DRCNet is now offering A Drug War Carol as a new membership premium -- please visit https://stopthedrugwar.org/donate/ to secure your copy or copies -- there's still time to get them before the holiday, but place your order soon to be sure! Due to A Drug War Carol's low cost, we are able to offer a free copy to any reader donating $15 or more -- add $5 for each additional copy (e.g. $20 and get two, $25 and get three, etc.) -- or add $5 to your order for any other DRCNet premium (such as a StoptheDrugWar.org mug or t-shirt or the Flex Your Rights video "BUSTED: The Citizen's Guide to Surviving Police Encounters") and we'll include a copy of A Drug War Carol with it. Remember that donations to the Drug Reform Coordination Network are not tax-deductible. Contributions to the DRCNet Foundation to support our educational work are tax-deductible, but the amount of your donation will be reduced $5.95 per copy, the book's list price.


6. Newsbrief: Bush Campaign Letter Attacks Drug Reform Funders

It's getting nasty out there. In a Wednesday e-mail sent to members of a Bush-Cheney campaign e-mail list, Bush-Cheney '04 campaign chairman Marc Racicot urged loyalists to send money to help fight off "vicious personal attacks" on President Bush. Along the way, however, Racicot engaged in precisely that practice in going after George Soros and Peter Lewis, two prominent drug reform funders who this year have contributed heavily to efforts to defeat the Bush re-election effort.

Soros is a "billionaire liberal" who said "Bush reminds him of the Nazis," Racicot warned. But Lewis, the founder and head of the Progressive Insurance company, is that rarest of all creatures, the "billionaire leftist." And while it was not their drug reform politics which drew Racicot's ire, but large contributions by Soros and Lewis to liberal get-out-the-vote organizations hoping to unseat Bush in the next election, Racicot couldn't resist using -- or abusing -- the drug policy connection, telling Bush-Cheney subscribers that Lewis is "an ardent advocate of hard drugs."

Lewis, who has contributed millions of dollars to drug reform, last year put most of his money into marijuana-related projects. He is known as a marijuana consumer, having been famously arrested in New Zealand for pot possession. But while he has advocated changes in drug laws, and not only for marijuana, he has never, as far as DRCNet knows, been "an ardent advocate of hard drugs."


7. Newsbrief: Thai Government to Investigate Itself over Drug War Killings

Last week, Thai Prime Minister Thaksin Shinawatra gave King Bumipol Adunyadet a birthday present of a "drug-free" Thailand, an illusory achievement accomplished in part by the death squad-style murders of as many as 2,700 suspected drug dealers or users (https://stopthedrugwar.org/chronicle-old/314/sortofdrugfree.shtml). But the Thai anti-drug pogrom has come under increasing criticism from national and international human rights groups, as well as the United Nations, and the king used his birthday speech to the nation to call for the government to account for the killings. The Thai government has agreed, but critics complain that the government cannot and should not adequately investigate itself.

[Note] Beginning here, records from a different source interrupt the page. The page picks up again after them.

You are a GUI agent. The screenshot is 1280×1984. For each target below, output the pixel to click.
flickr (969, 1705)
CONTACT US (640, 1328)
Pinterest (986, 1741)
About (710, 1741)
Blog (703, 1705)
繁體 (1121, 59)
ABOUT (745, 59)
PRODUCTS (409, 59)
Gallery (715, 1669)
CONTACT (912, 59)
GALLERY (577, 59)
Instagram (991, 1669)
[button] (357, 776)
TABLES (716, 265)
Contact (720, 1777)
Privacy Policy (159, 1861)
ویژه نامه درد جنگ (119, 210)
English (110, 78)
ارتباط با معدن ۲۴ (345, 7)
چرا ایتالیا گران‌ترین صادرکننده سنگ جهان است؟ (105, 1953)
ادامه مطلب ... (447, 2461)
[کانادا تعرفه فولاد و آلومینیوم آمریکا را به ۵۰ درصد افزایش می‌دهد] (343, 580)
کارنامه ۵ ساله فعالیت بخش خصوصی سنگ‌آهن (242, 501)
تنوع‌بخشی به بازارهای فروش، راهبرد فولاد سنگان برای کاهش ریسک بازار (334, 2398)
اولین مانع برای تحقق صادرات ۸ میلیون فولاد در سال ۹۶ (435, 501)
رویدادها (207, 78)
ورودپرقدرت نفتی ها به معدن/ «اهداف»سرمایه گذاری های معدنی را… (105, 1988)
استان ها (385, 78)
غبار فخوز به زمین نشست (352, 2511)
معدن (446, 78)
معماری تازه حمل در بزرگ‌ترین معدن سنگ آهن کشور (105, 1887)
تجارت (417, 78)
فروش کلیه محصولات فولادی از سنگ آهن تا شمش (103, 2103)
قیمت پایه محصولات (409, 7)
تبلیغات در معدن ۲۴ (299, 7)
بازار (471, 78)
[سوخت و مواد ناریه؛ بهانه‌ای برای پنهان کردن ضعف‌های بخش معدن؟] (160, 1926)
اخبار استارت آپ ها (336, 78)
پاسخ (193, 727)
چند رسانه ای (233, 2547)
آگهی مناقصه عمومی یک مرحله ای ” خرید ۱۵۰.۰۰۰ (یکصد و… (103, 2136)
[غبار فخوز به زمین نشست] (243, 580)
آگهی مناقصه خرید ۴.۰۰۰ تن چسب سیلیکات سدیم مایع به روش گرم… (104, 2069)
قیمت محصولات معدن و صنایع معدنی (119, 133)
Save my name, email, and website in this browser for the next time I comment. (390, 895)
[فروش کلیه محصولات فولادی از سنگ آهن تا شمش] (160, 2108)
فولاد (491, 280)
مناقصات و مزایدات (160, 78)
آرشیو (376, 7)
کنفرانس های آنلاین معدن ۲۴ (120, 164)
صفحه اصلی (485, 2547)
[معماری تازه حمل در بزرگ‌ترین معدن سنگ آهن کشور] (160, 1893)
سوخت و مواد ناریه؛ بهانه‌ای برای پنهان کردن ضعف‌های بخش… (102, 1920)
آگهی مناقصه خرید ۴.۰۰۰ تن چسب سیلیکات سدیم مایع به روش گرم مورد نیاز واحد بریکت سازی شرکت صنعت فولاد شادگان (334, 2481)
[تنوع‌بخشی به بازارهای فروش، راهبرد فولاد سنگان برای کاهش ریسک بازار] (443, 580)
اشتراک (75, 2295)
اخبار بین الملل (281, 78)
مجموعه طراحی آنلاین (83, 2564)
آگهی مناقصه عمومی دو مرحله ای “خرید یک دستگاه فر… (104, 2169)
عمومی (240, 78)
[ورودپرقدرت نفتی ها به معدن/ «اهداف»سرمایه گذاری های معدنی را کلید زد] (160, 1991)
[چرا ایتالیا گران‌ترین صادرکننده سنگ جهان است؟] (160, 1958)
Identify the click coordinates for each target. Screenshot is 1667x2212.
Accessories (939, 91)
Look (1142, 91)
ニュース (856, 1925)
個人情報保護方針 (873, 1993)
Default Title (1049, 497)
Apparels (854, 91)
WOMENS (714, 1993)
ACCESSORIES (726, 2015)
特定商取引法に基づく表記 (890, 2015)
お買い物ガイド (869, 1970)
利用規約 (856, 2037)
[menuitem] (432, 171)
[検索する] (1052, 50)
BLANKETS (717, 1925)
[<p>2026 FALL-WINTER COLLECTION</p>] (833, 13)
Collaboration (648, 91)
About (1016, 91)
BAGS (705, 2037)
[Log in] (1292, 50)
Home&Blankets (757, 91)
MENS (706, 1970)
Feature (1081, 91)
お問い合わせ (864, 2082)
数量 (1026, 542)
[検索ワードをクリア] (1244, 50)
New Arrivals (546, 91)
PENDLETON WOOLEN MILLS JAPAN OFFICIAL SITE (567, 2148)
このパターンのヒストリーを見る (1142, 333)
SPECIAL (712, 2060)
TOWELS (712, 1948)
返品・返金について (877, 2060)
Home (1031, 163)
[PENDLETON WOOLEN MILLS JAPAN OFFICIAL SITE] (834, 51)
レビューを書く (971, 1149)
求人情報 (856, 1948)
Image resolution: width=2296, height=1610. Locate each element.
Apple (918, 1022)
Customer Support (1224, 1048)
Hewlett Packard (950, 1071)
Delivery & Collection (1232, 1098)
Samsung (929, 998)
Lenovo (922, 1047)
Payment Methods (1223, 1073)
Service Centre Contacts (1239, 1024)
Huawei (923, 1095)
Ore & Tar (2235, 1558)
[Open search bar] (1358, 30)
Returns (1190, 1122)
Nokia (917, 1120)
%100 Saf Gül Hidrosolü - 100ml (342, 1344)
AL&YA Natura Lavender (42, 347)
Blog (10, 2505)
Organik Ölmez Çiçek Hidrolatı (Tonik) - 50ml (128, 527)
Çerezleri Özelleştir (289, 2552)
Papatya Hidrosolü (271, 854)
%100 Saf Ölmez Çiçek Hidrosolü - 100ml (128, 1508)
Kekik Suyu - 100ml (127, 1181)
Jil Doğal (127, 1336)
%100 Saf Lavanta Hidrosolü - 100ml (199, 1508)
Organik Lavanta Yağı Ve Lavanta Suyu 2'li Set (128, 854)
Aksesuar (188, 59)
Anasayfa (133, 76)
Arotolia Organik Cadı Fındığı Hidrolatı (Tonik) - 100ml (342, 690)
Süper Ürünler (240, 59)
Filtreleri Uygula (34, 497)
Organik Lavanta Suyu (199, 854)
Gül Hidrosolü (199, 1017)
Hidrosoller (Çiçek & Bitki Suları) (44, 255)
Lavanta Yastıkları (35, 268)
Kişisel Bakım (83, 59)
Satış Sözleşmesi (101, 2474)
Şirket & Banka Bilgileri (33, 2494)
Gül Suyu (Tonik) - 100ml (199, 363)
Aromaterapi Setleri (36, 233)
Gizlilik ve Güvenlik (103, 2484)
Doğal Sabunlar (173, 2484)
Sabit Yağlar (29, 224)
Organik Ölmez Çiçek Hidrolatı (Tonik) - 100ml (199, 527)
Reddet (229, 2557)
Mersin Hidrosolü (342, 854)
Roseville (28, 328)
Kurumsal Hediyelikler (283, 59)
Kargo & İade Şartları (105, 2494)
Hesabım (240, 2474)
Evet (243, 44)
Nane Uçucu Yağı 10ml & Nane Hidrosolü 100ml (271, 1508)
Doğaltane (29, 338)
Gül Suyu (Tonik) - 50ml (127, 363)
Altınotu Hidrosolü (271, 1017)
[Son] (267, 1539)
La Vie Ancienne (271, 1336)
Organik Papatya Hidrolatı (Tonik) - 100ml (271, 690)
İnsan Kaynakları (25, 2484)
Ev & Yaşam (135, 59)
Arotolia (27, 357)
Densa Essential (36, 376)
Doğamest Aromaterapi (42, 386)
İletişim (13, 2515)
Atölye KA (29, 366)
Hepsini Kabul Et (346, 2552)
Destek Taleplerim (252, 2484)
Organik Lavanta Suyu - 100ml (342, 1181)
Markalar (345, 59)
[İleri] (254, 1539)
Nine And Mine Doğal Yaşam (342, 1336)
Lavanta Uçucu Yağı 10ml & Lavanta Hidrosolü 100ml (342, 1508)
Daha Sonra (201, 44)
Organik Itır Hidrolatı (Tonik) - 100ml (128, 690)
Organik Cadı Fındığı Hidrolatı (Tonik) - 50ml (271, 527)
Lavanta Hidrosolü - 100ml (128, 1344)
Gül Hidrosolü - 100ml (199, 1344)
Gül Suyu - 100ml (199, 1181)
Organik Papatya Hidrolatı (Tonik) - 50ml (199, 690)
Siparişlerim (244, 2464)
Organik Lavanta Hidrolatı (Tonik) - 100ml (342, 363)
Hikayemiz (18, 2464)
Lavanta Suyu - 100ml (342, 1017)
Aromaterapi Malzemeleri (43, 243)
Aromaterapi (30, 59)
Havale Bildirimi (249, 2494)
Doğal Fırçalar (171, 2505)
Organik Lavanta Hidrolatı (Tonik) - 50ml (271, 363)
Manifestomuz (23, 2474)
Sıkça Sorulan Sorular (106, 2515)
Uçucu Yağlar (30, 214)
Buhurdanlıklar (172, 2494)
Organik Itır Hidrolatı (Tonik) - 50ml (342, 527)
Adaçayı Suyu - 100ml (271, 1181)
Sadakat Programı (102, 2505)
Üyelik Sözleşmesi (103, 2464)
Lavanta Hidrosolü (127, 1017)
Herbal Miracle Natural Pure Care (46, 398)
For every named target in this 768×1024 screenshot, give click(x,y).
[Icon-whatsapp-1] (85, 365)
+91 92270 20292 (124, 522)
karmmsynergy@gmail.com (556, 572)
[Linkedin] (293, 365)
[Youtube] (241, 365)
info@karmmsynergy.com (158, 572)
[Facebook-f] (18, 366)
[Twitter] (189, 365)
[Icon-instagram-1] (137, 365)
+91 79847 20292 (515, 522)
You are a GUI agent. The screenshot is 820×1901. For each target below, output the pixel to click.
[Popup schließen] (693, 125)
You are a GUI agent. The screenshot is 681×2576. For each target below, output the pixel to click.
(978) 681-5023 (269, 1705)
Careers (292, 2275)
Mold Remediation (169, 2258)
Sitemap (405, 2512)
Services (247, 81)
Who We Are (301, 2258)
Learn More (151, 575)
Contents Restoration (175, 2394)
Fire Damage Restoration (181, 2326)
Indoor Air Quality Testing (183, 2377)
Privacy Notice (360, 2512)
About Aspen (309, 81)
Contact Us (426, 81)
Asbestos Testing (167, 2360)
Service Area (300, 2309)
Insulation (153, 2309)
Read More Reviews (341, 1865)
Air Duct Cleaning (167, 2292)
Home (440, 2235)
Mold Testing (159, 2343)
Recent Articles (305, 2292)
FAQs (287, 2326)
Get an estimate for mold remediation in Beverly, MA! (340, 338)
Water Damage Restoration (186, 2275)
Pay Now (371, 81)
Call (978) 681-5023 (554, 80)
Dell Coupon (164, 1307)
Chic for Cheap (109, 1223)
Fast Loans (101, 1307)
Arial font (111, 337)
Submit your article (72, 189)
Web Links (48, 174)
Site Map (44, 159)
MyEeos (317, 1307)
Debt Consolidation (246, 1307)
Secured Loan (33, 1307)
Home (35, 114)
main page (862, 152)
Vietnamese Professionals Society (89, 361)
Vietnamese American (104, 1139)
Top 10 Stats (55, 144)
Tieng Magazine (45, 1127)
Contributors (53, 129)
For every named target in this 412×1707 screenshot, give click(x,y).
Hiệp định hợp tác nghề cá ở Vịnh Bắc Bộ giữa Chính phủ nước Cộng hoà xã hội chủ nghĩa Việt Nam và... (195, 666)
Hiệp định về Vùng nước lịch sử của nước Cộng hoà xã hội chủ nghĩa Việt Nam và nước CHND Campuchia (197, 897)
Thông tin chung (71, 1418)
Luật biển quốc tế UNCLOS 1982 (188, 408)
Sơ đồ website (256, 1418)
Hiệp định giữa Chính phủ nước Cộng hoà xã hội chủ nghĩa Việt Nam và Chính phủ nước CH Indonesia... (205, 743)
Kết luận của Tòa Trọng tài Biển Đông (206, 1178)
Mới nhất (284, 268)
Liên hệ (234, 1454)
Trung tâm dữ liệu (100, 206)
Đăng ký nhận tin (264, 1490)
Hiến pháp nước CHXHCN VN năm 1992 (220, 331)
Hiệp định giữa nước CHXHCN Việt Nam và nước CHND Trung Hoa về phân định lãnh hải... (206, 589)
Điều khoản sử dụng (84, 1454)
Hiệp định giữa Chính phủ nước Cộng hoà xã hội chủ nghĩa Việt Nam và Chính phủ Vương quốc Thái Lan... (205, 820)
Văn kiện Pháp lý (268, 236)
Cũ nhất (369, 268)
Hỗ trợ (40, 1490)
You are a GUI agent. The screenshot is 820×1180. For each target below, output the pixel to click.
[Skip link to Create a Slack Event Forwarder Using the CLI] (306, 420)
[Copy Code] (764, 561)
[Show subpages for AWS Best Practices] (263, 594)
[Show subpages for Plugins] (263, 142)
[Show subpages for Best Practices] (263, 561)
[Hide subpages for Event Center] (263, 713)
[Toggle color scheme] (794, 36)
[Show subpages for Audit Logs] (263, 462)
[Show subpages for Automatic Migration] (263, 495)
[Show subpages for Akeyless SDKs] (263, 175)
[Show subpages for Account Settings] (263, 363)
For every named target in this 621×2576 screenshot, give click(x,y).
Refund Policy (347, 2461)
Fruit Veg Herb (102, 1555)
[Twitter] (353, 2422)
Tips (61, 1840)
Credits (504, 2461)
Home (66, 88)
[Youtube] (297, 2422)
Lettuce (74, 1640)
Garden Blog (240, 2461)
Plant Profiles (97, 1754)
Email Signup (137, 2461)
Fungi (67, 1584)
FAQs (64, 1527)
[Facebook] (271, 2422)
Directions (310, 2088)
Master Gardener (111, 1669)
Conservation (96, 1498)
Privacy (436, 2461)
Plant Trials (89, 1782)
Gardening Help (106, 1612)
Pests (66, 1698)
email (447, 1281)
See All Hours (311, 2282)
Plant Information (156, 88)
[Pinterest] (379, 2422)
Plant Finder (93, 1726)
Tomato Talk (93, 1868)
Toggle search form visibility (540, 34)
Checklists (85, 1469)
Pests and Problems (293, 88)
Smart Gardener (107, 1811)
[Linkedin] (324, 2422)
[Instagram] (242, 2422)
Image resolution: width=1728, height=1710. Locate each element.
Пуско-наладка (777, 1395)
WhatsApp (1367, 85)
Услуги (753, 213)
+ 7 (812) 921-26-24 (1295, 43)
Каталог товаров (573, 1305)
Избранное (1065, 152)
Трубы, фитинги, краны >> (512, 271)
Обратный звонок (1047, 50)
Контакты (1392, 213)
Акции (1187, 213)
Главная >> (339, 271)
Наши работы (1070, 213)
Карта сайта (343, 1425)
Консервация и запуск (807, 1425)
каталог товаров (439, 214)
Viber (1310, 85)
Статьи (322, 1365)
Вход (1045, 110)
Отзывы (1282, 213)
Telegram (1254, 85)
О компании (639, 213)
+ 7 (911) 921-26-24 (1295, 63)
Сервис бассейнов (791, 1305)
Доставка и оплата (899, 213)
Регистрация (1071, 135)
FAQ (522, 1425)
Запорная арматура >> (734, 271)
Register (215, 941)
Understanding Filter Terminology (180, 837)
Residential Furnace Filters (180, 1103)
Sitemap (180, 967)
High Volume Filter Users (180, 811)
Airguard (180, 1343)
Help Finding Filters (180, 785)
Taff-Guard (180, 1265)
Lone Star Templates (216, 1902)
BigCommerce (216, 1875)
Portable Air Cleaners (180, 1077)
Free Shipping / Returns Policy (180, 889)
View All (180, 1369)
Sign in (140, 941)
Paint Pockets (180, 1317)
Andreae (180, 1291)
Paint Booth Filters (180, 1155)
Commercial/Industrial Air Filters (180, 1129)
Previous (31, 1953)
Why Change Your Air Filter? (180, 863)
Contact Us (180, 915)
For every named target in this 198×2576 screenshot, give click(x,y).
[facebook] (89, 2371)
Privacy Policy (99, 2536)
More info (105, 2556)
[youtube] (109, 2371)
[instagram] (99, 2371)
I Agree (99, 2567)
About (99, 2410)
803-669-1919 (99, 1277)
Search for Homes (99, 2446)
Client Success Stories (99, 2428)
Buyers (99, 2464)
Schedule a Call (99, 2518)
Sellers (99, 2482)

While the king praised Thaksin's efforts to rid the country of drugs, in his address from Chitralada Palace on December 4, he also said the exact number of people killed in the drug war should be tallied and the circumstances of their deaths clarified. "It is said the prime minister's war on drugs killed about 2,500 people," noted the monarch. "That is not correct. Most of them were killed by their accomplices and others by the government crackdown," he added, following the official line. "If the matter is not clarified, many people will blame the prime minister. The findings should be made available to the public and to the international community," said Bumipol, the world's longest reigning monarch.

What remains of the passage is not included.